Well hello everyone! It is now officially 2006 (yes, I know it has been for like, almost 2 days now) and life here in Germany is continuing as we know it. Abbie had a great Christmas, and seemed a little peeved when she didn't get to open any gifts on the 26th! She has had a blast playing with all of her new toys that have come into our lives (and living room) since my ILs came to visit mid-December. This was their "last time to see Andrew before he goes to Iraq" trip, so it was kind of bittersweet. Abbie loved having her "Grandparent puppets" here to indluge her every whim and desire, so she was a little upset when they left and she was back to being ignored (like this child is ignored, you people have seen the pictures!) and pitiful.

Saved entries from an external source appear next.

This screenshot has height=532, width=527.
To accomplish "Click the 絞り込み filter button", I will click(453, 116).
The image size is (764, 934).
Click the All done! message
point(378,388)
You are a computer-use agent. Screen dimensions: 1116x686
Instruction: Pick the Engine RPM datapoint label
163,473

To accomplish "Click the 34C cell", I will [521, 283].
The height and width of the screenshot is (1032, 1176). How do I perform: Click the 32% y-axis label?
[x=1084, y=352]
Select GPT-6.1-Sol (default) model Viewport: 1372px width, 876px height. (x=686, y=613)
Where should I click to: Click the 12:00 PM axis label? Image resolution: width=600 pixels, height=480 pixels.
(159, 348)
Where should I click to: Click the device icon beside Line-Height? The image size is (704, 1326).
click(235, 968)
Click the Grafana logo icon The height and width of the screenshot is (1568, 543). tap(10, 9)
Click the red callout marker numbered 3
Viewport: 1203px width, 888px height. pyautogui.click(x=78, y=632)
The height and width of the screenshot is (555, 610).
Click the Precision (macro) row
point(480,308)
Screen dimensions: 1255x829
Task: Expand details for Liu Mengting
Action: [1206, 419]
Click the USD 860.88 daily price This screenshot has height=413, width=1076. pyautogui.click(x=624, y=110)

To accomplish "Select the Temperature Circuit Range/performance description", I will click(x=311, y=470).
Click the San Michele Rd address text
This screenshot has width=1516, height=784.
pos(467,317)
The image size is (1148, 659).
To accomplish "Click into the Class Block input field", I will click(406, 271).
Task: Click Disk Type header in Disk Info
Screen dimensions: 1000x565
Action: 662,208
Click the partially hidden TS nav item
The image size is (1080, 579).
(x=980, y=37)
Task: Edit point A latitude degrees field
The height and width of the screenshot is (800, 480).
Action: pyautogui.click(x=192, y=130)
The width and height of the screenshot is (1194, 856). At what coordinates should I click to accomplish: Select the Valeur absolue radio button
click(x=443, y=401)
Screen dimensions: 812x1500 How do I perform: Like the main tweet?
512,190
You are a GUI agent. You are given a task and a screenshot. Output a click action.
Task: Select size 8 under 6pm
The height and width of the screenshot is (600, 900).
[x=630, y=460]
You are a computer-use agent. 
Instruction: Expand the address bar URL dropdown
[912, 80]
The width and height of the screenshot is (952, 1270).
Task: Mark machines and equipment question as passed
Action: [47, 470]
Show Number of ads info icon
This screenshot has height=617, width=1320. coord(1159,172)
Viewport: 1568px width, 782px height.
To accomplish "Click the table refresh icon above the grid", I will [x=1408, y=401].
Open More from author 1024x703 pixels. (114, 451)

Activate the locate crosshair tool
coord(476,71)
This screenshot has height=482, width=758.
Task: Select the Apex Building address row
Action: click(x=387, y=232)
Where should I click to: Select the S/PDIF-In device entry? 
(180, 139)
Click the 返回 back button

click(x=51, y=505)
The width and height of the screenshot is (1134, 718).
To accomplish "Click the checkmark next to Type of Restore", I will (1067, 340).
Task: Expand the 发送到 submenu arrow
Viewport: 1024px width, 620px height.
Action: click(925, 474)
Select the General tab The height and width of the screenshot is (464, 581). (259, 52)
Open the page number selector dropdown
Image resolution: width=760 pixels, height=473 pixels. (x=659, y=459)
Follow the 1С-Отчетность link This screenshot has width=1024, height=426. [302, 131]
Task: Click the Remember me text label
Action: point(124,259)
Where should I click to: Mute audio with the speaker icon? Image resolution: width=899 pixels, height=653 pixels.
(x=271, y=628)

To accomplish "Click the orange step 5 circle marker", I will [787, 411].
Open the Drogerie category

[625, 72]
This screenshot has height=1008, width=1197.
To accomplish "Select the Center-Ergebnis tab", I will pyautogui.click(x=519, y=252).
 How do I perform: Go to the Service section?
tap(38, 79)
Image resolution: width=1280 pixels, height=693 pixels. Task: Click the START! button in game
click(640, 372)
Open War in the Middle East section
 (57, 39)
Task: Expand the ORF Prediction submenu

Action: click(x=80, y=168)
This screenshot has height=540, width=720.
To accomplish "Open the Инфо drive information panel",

Christmas totally wasn't the same without being back in the US. I really missed Waffle House with the "Cincy gang"-- I even missed the rushing all over the midwest to get to all our events for both sides of the family. It was Christmas, but it wasn't "Christmas", ya know? I'm sure as we have more Christmas' at our own house with our kids we will start to feel like it's actually right, but this year just didn't seem "right". We had a huge potluck with our neighbors/aka our second family on Christmas day, and while it was great, it was no Waffle House. I will be in the US for Christmas next year, but it still won't be right because Andrew won't be there.
We were really boring for New Year's... like, REALLY boring. We stayed in and watched a movie, then watched the TV Guide channel for our countdown since there is a seconds counter on the clock there. Andrew then dropped Abbie's plastic playground ball with the kissing bees on it to make it "official". We aren't cool enough to get any actual countdowns on tv here I guess. The Germans really take their fireworks seriously though-- we went outside to watch around 1210, and it was completely panoramic-- every direction we looked in was filled with color for a half hour or so. These weren't just the little bitty firecrackers either-- they were the spidery, the flashy, the poppy, and the multicolored big ones. Someone dropped serious euro on their (and our) entertainment for the evening!
We still haven't gotten word on when we can move into a 3 bedroom apartment yet-- rumor has it that the current people in the one we're trying to get have found a place at their next duty station, it just isn't ready yet. Hopefully we'll get to move sooner rather than later. If it isn't in the next 2 weeks, I will be moving all by my lonesome (well, with Abbie's help)-- and hopefully with the help of the Rear-D (the guys that don't deploy) in exchange for free beer and pizza. We are probably shipping the pups back to the US next week sometime, so anyone in Cincy that feels like playing with a couple of high strung labs, just give my dad a call! Abbie and I are probably going to be flying over at the end of the month-- hopefully by the 28th so that my dad doesn't have to entrust Ben with the care of our dogs while he's out of town.
The first of our neighbors to deploy is supposed to go this week, so it's kind of the beginning. Thankfully, we know Andrew won't go before the end of next week, but that's about all we can count on right now. I am so dreading the goodbye-- picture a bunch of women with really sleepy kids (since this seems to take place at 5am every time thanks to some unwritten Army rule that everything starts before the sun is up) trying to hold onto their husbands so tight that they can't get on the bus that will eventually take them to the desert (well, the airport and the plane that will take them there). Then all these women with their sleepy kids (some that don't even know what's going on, just that they're cold and want to go back to bed) stand and wait the 5 minutes or 5 hours it takes those busses to pull away-- once they're on the bus, they can't get off the bus, no matter how delayed they get. Then watching the bus take your husband to a place where his safety cannot be guarunteed-- where contact is limited-- and where he will miss a year of his children growing up (or being born). He will come back to a whole different family as a person forever changed by war. Just keep Andrew and the rest of his fellow soldiers in your thoughts or prayers as they embark on this terrifying year-- and hope the families can stay strong while they're gone.